Biden Administration Week One: Early Signs of Aggressive Environmental Agenda
As the Biden administration wraps up its first full week in office, the change in environmental policy priorities is already clear. On day one, President Biden rejoined the Paris Climate Agreement and issued an executive order requiring a review of all major environment guidance, rules, and policies that went into effect during the last four years. On day two, EPA sent a letter to DOJ asking it to freeze all pending litigation relating to environmental regulations promulgated by the prior administration. While the outcome of these actions and the fine details of the Biden agenda remain to be seen, there can be little doubt that a sea change on environmental policies will confront the regulated community.
The changes will be felt through all parts of the executive branch and in all areas of environmental law—air, water, and contaminated sites. Here are four notable ways regulated companies can expect to be impacted:
1. Increased federal role in enforcement.
One of the biggest changes will likely take place simply through the renewed focus on traditional federal environmental enforcement activities (site investigations, EPA referrals, and filed cases). These activities declined precipitously during the past four years as budgets were cut, priorities were focused elsewhere, and EPA’s career staffing levels shrunk dramatically.
Within DOJ’s Environment & Natural Resources Division, resources were shifted away from enforcement and towards Trump priorities like exercising eminent domain to take property for the border wall. On top of the decrease in resources, internal conflicts between career and political staff diminished morale, further diverted scarce resources, and substantially slowed enforcement activities. Cases took longer to file and even longer to resolve. That figures to change now. This won’t occur overnight, but it’s a safe bet that EPA and DOJ will be filling out their enforcement ranks so that they can implement new policy priorities. That means more investigations, more referrals, and more civil and criminal cases.

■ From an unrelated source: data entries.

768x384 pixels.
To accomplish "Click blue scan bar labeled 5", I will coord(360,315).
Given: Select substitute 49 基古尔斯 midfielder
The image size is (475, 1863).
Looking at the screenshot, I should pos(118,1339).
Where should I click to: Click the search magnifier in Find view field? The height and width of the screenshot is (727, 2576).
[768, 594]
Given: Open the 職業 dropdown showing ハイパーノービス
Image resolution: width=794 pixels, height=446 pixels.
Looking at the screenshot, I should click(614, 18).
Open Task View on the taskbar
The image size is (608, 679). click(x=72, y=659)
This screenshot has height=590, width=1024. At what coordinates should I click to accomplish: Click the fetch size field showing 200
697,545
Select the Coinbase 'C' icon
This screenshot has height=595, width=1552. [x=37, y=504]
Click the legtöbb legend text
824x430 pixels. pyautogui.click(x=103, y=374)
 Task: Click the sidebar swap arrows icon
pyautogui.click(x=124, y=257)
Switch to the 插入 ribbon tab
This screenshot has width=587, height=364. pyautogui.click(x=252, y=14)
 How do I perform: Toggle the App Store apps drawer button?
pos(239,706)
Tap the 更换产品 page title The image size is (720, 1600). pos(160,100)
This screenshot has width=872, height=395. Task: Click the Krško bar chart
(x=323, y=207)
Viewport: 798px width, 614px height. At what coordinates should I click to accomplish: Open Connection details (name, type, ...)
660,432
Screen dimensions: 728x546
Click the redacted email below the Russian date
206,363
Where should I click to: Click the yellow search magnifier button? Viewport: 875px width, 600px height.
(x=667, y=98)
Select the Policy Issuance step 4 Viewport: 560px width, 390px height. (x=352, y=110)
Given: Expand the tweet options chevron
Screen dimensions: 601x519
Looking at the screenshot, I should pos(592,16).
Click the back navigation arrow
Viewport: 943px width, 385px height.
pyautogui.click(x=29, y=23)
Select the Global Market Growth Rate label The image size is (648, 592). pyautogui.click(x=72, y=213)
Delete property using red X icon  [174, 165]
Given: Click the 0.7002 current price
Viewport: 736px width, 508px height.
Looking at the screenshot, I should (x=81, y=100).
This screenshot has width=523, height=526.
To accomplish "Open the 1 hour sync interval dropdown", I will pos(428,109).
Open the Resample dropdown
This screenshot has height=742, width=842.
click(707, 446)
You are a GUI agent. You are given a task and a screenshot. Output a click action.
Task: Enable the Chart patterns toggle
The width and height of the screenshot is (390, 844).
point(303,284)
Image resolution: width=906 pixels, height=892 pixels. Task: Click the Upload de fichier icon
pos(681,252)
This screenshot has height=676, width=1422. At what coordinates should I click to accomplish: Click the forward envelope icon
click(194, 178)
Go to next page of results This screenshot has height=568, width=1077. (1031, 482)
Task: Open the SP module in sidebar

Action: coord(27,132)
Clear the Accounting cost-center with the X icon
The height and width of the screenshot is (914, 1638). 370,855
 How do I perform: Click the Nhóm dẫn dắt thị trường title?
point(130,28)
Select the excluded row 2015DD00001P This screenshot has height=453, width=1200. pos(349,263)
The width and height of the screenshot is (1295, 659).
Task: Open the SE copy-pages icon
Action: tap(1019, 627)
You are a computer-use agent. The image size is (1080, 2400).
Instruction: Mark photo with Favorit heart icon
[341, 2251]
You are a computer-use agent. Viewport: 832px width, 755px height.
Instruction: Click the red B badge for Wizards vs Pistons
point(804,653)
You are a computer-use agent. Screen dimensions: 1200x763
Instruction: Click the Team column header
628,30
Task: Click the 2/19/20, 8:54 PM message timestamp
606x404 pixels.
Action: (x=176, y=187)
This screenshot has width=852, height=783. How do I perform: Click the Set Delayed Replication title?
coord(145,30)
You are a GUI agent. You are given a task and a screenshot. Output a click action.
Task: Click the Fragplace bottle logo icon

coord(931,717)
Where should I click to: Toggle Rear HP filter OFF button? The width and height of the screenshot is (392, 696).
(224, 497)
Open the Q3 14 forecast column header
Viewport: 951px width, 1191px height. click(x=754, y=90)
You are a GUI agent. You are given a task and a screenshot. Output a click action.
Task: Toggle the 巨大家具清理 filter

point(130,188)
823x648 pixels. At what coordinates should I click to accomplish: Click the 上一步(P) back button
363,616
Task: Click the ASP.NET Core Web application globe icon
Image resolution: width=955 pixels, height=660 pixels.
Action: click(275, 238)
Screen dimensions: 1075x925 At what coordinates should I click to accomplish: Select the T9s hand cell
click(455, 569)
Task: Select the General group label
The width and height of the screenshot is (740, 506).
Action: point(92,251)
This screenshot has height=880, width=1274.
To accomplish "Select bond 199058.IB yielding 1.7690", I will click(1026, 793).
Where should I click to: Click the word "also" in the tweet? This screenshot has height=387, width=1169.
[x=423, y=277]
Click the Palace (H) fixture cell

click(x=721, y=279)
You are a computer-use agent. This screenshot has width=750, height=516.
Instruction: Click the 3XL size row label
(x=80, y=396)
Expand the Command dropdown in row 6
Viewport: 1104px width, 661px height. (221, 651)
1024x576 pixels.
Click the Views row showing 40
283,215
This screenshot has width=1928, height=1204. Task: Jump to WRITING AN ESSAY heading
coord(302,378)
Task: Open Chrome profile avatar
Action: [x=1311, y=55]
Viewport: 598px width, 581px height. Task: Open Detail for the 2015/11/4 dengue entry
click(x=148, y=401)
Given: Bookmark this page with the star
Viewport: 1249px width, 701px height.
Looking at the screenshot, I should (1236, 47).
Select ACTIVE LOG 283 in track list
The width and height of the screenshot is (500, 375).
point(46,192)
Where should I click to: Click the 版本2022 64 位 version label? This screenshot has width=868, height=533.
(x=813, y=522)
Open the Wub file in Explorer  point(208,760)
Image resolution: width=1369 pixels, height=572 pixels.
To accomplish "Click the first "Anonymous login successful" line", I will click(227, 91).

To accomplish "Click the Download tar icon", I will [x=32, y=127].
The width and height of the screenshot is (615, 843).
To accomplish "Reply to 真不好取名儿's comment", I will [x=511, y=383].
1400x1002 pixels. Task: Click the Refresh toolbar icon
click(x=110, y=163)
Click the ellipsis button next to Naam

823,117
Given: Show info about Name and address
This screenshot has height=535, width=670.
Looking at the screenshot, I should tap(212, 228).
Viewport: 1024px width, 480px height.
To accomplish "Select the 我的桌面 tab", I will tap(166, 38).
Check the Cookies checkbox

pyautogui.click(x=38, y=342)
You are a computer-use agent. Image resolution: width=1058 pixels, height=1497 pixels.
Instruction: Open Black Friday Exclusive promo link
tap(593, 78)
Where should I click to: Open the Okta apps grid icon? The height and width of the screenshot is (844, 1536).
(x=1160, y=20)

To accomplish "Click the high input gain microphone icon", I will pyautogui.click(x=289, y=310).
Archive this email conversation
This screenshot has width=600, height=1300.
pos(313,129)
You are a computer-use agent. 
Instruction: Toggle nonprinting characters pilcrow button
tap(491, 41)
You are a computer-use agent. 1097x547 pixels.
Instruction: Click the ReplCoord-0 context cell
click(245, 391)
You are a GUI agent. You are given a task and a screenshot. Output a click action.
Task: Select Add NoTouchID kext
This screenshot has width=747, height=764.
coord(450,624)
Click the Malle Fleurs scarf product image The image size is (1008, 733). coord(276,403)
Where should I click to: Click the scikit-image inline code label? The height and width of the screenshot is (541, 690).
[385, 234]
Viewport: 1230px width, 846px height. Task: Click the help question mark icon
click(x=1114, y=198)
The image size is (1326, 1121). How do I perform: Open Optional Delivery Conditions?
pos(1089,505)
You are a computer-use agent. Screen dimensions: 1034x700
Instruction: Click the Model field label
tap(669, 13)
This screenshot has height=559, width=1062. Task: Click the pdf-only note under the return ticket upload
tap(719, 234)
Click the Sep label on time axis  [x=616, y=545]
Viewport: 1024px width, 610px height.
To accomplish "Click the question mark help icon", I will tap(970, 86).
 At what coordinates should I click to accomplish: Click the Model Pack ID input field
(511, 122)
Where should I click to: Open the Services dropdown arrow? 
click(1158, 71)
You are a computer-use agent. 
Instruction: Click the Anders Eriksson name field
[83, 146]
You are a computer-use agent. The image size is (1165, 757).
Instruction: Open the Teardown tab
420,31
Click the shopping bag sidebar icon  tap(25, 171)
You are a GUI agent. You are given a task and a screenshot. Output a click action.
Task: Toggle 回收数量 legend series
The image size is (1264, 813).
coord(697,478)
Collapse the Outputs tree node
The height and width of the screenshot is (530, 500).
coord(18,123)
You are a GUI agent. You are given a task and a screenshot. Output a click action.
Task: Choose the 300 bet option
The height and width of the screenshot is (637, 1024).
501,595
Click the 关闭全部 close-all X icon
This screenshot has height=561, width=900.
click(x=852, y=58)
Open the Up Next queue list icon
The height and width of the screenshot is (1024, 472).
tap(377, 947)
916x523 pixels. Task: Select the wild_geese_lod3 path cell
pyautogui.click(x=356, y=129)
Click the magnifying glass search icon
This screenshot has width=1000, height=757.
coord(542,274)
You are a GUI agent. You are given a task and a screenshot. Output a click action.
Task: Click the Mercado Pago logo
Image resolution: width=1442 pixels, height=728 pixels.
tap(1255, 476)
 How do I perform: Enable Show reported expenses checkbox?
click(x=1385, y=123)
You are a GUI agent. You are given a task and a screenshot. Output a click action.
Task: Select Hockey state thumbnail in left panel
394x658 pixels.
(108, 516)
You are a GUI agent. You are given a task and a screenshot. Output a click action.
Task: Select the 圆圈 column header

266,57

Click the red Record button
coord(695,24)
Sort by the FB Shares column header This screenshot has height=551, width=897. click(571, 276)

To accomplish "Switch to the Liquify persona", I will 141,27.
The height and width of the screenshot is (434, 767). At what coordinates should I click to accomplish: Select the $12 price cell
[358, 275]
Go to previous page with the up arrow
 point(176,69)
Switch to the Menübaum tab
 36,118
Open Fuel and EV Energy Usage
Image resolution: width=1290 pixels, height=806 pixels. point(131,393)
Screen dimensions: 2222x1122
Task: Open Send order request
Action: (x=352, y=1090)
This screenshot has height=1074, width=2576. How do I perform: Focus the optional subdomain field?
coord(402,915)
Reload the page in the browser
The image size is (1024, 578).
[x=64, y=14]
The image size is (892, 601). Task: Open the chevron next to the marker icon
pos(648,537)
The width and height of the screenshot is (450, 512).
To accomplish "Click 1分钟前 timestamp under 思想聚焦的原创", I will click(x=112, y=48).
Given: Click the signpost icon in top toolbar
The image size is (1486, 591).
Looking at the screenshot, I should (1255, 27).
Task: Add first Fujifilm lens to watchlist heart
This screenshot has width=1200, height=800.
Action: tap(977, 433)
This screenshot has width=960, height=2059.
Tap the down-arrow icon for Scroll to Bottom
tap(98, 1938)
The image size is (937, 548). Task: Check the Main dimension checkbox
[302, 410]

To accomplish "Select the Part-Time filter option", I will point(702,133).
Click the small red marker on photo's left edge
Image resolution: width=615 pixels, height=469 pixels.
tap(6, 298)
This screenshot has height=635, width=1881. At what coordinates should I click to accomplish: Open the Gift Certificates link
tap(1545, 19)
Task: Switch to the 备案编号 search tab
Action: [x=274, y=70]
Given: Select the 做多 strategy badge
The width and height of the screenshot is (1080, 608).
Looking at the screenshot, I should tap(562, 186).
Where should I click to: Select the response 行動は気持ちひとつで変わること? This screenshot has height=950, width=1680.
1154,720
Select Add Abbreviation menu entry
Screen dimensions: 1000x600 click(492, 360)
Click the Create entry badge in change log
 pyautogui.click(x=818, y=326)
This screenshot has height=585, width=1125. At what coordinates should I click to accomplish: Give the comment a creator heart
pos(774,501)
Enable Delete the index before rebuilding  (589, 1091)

2. There will be an increased focus on environmental justice.
Concerns over environmental justice—how the harms associated with polluting activities disproportionately impact low income and minority communities—date back decades. Executive Order 12989 (Feb. 11, 1994). During the Obama administration, EPA and DOJ attorneys were required to take these considerations into account when making enforcement decisions over which cases to bring and how to fashion settlements. Those concerns became less prominent during the past four years.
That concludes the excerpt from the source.